- _Apply what you read_:
**A.** In the Fèis Ìle guide below, in what year did the festival's current format, with each distillery hosting an open day, start in earnest?
**B.** Please pick up the Fèis Ìle guide below after its last sentence and keep writing it.
Start of Text section
Visit Fèis Ìle

If there is one Scottish whisky festival that I’d recommend over all the others it’s the Islay Whisky Festival or “Fèis Ìle” to give it the correct Gaelic title.

The Fèis Ìle started in 1985 as a celebration of Islay & Gaelic culture and was not really conceived as a whisky festival. But whisky is a big part of Islay culture so it was inevitable that it would become an important element of Feis Ile.

The festival in its current format, whereby each distillery hosts an open day, started in earnest in 2000. Since then the festival has become firmly established as one of the highlight events in the whisky calendar and this popularity means you need to be well prepared.

So here are some top tips that will help you make the most of a visit to Fèis Ìle.

Book Your Accommodation Early – 

I really can’t emphasise this enough.

Islay is an island with a population of approximately 3,300 but that number increases 3 fold during the festival.

Consequently, accommodation books up fast so you really need to get your accommodation booked a year in advance if attending during the week of the festival.

Ideally, to make the most of your pilgrimage to Islay, you want to stay for the whole week of the festival. And if you are staying for a week your best option is to get a self catering cottage.

There are several good websites where you can find self catering options listed. The Islay Info website is the one we use most. The self catering market ranges from well equipped glamping pods sleeping 2 up to some very luxurious houses with accommodation for 8.

Of course, there are B&B’s & hotels on the island. The newest of the hotels is The Machrie Hotel which is located conveniently close to the island’s airport and has an excellent golf course. The Machrie Hotel has been here for a long time ( I recall staying here on my first visit in 1983), but the modern Machrie Hotel bears little resemblance to its former self.

The new hotel takes full advantage of its wonderful location with a restaurant located on the first floor so that you can dine overlooking the golf course and enjoy the magnificent sunsets that light up the waters of Laggan Bay. If you have the budget this is the place to stay.

Getting to Islay by the Ferry –

One of the things that makes Islay special and keeps it that way, is the fact that it isn’t the easiest of islands to get to.

For a start, if travelling from Glasgow Airport, you have a drive of ~2.5 hours to get to the CalMac ferry terminal at Kennacraig.

And then you need to check-in your vehicle for the ferry 30 mins before it sails. So that means you need to allow 3 hours of travelling time before you even board the ferry.

If you don’t wish to drive, there is the Citylink bus service (number 926) that runs from Glasgow to Campbeltown via the Kennacraig ferry terminal. By bus, the journey takes 3 hrs 15 mins, but foot passengers only need to be at the ferry 10 mins before sailing.
End of Text section
Start of Entries shown
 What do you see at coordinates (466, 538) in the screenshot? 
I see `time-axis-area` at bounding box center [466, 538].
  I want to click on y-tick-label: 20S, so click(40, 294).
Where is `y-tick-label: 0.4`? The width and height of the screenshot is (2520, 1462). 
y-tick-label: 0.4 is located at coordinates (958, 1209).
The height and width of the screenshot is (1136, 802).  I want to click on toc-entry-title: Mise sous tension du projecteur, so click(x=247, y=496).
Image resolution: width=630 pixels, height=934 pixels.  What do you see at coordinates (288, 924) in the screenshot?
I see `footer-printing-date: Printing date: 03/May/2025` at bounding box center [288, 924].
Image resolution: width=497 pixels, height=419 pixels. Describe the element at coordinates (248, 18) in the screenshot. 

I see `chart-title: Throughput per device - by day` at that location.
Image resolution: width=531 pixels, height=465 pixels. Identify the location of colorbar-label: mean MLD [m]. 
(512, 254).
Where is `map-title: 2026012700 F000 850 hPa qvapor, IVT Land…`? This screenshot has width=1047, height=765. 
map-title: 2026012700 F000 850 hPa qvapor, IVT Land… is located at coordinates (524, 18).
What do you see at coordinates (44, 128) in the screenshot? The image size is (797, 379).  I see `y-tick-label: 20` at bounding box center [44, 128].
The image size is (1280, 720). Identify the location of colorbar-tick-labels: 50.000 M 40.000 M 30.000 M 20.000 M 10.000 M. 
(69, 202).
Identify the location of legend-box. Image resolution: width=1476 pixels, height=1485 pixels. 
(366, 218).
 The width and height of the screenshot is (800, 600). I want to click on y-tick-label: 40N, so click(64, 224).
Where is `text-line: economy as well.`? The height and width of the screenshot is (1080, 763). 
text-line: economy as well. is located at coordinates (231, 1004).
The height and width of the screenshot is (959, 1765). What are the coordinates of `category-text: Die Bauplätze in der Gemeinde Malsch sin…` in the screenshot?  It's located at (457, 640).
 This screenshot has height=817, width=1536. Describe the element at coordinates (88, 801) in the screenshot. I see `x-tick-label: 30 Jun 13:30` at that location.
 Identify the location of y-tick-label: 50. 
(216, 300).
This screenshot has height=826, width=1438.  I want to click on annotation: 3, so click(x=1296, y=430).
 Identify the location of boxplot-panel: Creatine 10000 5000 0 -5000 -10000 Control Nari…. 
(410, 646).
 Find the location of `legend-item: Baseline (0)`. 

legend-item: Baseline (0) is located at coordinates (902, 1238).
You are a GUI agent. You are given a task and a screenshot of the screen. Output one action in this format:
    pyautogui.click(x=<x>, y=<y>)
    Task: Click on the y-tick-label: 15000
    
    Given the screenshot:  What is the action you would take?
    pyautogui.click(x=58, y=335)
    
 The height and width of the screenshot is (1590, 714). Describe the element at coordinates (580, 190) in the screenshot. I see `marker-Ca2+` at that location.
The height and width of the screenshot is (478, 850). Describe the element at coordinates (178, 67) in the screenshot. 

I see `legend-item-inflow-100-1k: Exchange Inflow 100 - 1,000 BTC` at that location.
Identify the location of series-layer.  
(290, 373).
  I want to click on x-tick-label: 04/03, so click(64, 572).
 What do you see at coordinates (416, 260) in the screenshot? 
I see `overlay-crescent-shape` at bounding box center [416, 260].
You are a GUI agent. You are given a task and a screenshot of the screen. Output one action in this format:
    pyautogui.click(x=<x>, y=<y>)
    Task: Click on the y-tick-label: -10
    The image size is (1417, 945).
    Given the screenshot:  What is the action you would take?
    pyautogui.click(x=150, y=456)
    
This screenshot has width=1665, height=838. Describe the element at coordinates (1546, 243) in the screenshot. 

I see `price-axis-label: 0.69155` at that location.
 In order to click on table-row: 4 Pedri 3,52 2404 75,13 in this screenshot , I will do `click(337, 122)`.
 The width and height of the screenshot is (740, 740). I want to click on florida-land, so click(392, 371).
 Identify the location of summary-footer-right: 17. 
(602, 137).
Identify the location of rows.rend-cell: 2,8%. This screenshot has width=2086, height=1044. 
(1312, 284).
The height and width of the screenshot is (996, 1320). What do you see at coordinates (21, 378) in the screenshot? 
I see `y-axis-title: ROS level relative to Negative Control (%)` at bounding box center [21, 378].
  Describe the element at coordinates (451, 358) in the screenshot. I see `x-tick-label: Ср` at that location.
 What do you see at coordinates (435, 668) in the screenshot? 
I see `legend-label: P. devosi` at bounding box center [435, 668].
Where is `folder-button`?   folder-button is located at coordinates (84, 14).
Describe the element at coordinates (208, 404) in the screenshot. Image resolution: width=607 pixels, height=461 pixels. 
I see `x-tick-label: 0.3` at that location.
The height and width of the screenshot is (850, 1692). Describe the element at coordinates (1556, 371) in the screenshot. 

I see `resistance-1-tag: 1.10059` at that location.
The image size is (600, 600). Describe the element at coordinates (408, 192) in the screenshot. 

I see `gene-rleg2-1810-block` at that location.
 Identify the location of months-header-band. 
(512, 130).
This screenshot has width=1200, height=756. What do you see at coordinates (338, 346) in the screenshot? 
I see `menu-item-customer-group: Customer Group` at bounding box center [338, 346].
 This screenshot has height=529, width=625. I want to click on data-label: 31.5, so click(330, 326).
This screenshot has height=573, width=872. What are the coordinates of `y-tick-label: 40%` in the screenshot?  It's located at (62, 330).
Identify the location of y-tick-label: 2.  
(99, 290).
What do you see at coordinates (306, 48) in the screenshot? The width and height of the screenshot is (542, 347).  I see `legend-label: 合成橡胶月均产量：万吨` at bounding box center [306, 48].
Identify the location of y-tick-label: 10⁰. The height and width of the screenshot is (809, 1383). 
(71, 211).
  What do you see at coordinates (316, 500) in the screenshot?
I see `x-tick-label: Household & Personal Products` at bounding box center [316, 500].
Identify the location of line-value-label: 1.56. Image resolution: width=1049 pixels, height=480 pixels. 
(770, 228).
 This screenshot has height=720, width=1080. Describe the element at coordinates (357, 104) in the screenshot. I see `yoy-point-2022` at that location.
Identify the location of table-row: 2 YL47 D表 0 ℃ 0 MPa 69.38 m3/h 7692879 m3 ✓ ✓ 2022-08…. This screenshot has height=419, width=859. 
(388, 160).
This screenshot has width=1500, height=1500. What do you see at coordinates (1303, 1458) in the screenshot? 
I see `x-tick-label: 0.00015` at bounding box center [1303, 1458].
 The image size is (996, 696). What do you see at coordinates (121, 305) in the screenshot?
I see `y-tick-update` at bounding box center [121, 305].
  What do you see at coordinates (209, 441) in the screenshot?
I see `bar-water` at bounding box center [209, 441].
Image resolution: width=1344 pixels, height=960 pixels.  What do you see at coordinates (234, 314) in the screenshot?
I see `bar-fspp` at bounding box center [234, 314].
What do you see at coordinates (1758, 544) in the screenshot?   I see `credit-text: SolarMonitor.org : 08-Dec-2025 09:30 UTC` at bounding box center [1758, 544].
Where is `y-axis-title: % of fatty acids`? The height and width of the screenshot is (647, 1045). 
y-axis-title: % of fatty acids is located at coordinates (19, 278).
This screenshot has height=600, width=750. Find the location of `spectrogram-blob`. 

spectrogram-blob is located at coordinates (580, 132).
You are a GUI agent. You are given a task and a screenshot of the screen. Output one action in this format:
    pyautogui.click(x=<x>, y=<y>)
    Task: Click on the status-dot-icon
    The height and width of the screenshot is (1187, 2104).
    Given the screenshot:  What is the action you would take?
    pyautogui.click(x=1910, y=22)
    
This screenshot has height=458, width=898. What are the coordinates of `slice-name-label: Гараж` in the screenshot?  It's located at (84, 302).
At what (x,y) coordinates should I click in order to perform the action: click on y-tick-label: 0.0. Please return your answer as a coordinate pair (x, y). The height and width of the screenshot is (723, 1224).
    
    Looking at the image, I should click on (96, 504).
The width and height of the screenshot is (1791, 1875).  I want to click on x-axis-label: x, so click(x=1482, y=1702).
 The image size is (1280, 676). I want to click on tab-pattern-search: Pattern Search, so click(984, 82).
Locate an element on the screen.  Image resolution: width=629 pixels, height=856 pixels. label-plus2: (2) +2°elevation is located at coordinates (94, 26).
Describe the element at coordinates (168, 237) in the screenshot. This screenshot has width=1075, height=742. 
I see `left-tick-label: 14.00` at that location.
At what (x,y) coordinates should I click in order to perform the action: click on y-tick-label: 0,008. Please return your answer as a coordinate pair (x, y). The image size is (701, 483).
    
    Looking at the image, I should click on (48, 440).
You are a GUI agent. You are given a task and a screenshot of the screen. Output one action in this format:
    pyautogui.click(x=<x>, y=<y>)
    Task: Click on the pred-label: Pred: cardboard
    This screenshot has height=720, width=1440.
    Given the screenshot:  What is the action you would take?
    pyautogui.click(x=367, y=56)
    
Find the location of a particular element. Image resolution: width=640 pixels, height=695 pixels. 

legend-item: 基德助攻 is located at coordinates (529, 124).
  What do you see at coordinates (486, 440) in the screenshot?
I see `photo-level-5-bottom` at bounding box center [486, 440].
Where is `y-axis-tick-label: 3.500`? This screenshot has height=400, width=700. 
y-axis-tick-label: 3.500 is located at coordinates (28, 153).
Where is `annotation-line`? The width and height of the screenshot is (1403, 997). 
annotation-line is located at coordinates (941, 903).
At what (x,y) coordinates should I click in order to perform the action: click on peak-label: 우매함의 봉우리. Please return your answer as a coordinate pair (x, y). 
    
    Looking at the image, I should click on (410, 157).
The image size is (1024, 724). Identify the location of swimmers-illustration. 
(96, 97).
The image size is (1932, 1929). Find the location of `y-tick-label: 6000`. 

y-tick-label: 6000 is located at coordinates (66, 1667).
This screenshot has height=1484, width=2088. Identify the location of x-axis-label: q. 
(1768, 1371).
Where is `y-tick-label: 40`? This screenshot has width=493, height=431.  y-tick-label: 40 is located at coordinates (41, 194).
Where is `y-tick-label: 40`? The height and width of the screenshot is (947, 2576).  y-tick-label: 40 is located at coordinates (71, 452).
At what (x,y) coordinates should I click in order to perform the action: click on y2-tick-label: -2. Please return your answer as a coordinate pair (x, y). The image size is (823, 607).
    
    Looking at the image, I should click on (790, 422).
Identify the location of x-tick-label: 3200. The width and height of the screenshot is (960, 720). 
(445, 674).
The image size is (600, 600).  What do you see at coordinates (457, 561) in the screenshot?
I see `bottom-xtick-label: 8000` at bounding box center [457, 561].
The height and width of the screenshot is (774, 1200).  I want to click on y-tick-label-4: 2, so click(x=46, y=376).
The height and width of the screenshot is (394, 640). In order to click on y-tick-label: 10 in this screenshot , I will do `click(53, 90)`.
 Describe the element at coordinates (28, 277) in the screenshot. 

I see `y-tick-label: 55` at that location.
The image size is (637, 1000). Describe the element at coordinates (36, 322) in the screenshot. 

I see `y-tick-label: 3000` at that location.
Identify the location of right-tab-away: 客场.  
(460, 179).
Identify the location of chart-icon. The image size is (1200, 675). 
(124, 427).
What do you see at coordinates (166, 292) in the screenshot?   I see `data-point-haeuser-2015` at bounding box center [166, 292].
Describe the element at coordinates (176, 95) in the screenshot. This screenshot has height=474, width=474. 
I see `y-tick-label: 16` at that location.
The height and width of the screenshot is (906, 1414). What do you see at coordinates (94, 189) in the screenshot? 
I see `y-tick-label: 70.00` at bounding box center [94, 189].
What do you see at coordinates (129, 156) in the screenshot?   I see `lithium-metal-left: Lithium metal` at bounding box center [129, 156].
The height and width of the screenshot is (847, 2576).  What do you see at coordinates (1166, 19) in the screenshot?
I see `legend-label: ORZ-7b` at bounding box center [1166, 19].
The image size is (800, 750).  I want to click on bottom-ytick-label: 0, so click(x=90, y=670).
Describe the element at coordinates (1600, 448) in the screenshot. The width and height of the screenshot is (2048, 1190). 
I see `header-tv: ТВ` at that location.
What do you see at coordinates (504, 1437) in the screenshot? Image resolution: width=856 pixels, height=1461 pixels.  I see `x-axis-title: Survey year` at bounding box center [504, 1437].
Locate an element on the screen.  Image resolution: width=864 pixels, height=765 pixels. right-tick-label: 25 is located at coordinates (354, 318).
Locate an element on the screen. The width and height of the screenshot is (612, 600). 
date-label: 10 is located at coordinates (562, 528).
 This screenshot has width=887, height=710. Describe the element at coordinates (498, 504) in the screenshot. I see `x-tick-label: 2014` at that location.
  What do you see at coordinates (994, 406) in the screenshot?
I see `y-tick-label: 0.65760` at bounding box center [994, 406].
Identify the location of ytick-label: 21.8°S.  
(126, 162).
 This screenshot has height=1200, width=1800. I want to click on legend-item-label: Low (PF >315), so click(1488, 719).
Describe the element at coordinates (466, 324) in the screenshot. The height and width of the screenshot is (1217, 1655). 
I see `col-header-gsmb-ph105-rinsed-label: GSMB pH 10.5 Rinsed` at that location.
End of Entries shown
- _Expected outputs_:
**A.** 2000

**B.**
The ferry crossing takes 2 hours so the day you travel to Islay is a day that will be spent primarily in transit. Unless you decide to schedule a stopover at the village of Tarbert which is just a 10 minute drive from Kennacraig ferry terminal.

There are several ferry crossings each day and it is a reasonably large vessel with a bar (in case you want to get started early with the whisky tasting), a quieter passenger lounge area and a cafe where you can sample in the infamous CalMac Cuisine.

Sea sickness isn’t likely to be a problem unless you are very susceptible.

As with accommodation, you don’t want to delay booking your ferry tickets too long. This is especially true if you are taking a car across to Islay as car spaces on the ferries are more limited than passenger spaces.

Getting to Islay by Plane –

If you’re in a rush to get to Islay, you can just jump on a Loganair plane at Glasgow Airport and then be sucking in the bracing sea air of Laggan Bay just 45 minutes later. It’s not as expensive as you might think so it is worth a visit to the Loganair website to price up this option.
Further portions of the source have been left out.